# start of Records to use
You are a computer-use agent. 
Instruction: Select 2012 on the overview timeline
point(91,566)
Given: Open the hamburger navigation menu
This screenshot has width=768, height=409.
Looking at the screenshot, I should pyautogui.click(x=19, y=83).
# end of Records to use
# start of Records to use
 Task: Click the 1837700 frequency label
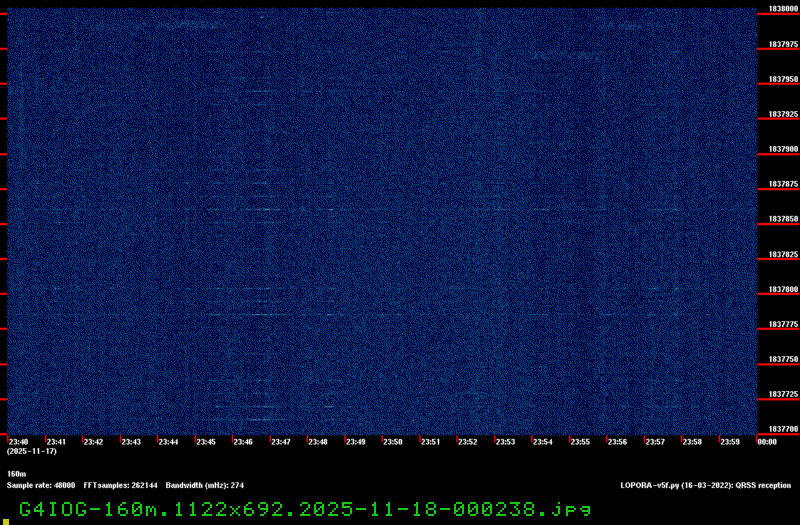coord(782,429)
# end of Records to use
# start of Records to use
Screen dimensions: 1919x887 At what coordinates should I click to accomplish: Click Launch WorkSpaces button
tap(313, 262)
# end of Records to use
What is expected =>
Put the lines from the one containing "You are a computer-use agent." through the one containing "Looking at the", both included, into a Markdown table with the columns Row and Line, numbering each row and omitting blank lines.

Correct answer =>
| Row | Line |
|---|---|
| 1 | You are a computer-use agent.  |
| 2 | Instruction: Select 2012 on the overview timeline |
| 3 | point(91,566) |
| 4 | Given: Open the hamburger navigation menu |
| 5 | This screenshot has width=768, height=409. |
| 6 | Looking at the screenshot, I should pyautogui.click(x=19, y=83). |